*** Data supplied Section Begins ***

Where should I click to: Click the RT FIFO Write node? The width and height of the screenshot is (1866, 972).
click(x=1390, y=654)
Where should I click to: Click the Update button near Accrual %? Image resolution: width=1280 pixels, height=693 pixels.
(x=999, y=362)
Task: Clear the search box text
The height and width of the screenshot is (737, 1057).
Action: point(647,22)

*** Data supplied Section Ends ***

▶ What you should do:
Your answer should hold the line with "Task: Clear the search box text" and each line after it to the end of the data, retyped exactly. Include no other lines.

▶ Reply:
Task: Clear the search box text
The height and width of the screenshot is (737, 1057).
Action: point(647,22)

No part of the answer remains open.